さらにはシューゲイザーとグランジ、ドリーム・ポップ、メタルを混ぜる多くの2010年代バンドに、Swervedriverの「美しさと重量」「浮遊感と速度」の組み合わせを見ることができる。
特に、夢幻性だけでなくドライヴ感を持つシューゲイザーという点で、彼らの影響は独自である。
『Future Ruins』は、その影響元であるバンド自身が、新世代の音楽環境のなかで再び自分たちのスタイルを更新した作品として興味深い。
本作は、『Mezcal Head』のような若さと爆発力を求めるリスナーにとっては、やや落ち着いて聞こえるかもしれない。
しかしそれは弱さではない。
むしろ時間を経験したバンドだからこそ作れる作品である。
速度より持続。
衝動より観察。
青春より記憶。
道路の先への期待より、その道路がいつか崩れるという認識。
その変化が『Future Ruins』を成熟した作品にしている。
アルバム最後の「Radio-Silent」で通信が途絶えるように、作品は明確な答えを提示しない。
未来はどうなるのか。
都市は残るのか。
音楽は残るのか。
人間は本当にどこかへ進んでいるのか。
答えはない。
ただ、現在の音が残響として未来へ伸びていく。
『Future Ruins』は、その残響を記録したアルバムである。
過去のシューゲイザーを再現するのではなく、シューゲイザーという音響そのものを「時間を考えるための音楽」へ変換した点で、Swervedriverの後期キャリアを代表する重要作と位置づけられる。
おすすめアルバム
1. Swervedriver – Mezcal Head(1993)
Swervedriverの代表作。「Duel」「Last Train to Satansville」などを収録し、シューゲイザーの音響、オルタナティブ・ロックの重量、道路を走るような推進力が最も強く融合している。『Future Ruins』と比較すると、若い頃の速度感が後年どのように時間や記憶の表現へ変化したかが明確になる。
2. Swervedriver – I Wasn’t Born to Lose You(2015)
長い活動休止を経て発表された復帰作。初期のギター・サウンドを維持しながら、より成熟したメロディーとサイケデリックな空間を展開している。『Future Ruins』へ直接つながる作品として、再始動後のSwervedriverを理解するうえで欠かせない。
3. Ride – Going Blank Again(1992)
同じOxford周辺から登場したRideの代表作。シューゲイザーの轟音とポップなメロディー、疾走するドラムを融合している。Swervedriverとはより英国的なポップ感覚が強いが、「浮遊感と速度を同時に成立させる」という点で重要な比較対象である。
4. DIIV – Deceiver(2019)
『Future Ruins』と同じ2019年に発表された現代シューゲイザー/オルタナティブ・ロック作品。

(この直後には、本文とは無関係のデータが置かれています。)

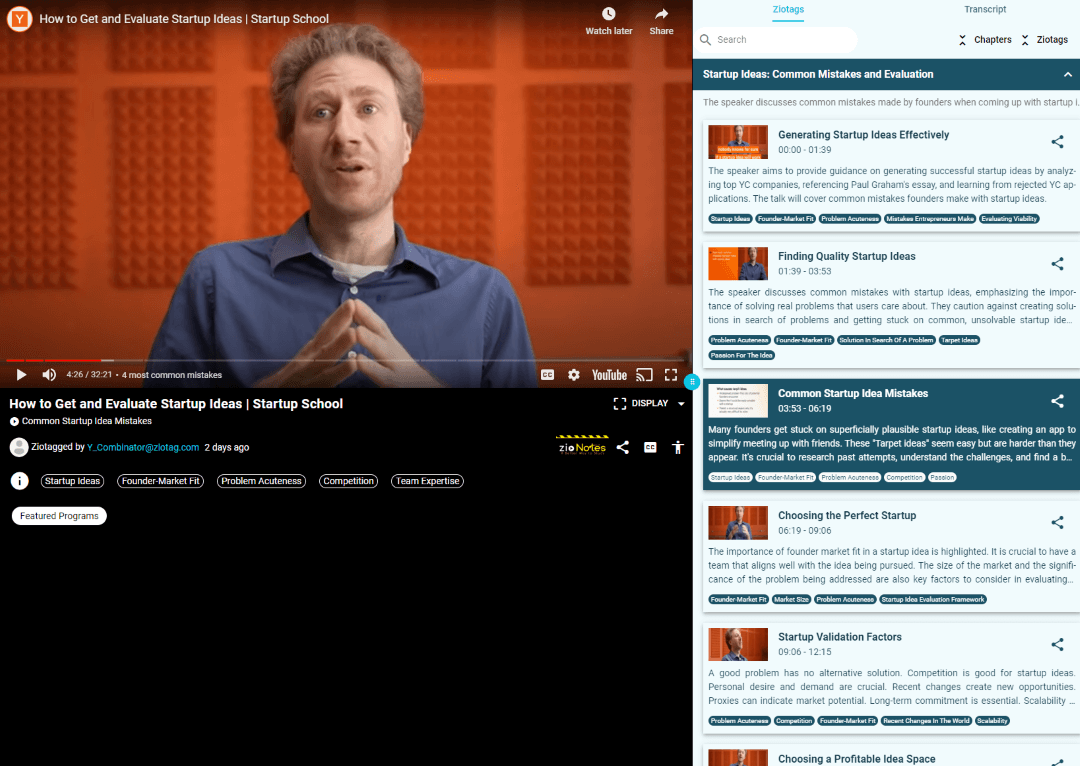Expand or collapse all Chapters
The height and width of the screenshot is (766, 1080).
tap(985, 40)
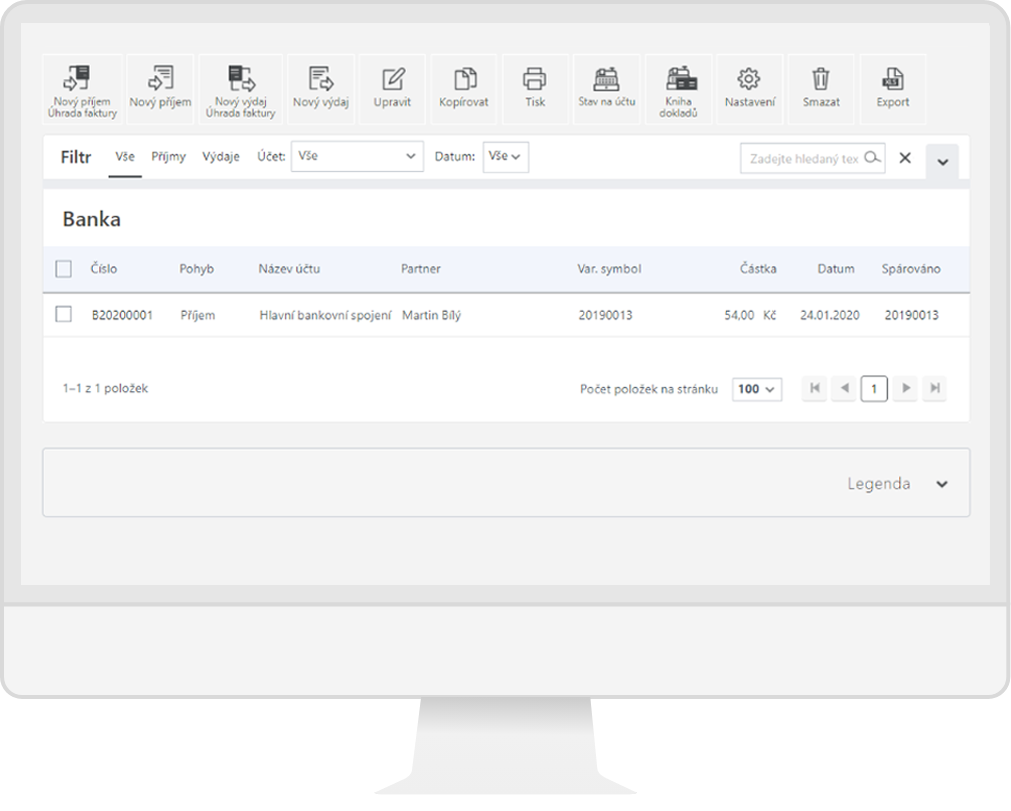
Task: Export data with the Export icon
Action: [x=892, y=78]
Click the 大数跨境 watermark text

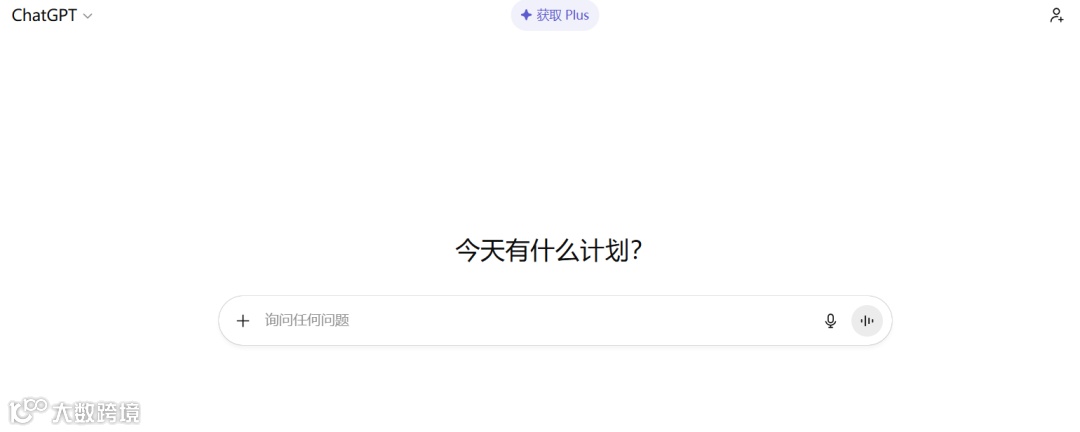(96, 413)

分厚いギター、内省的な歌詞、90年代オルタナティブへの接続を持ち、Swervedriverを含む先行世代の影響が2010年代末にどのように更新されたかを確認できる。
5. Nothing – Tired of Tomorrow(2016)
シューゲイザーの夢幻性とオルタナティブ・ロックの重量感を融合した作品。Swervedriverと同様、単に美しい残響を作るだけでなく、ギターに物理的な重さを持たせている。『Future Ruins』の荒涼とした都市感覚や、ノスタルジーと疲労が共存する世界観とも親和性が高い。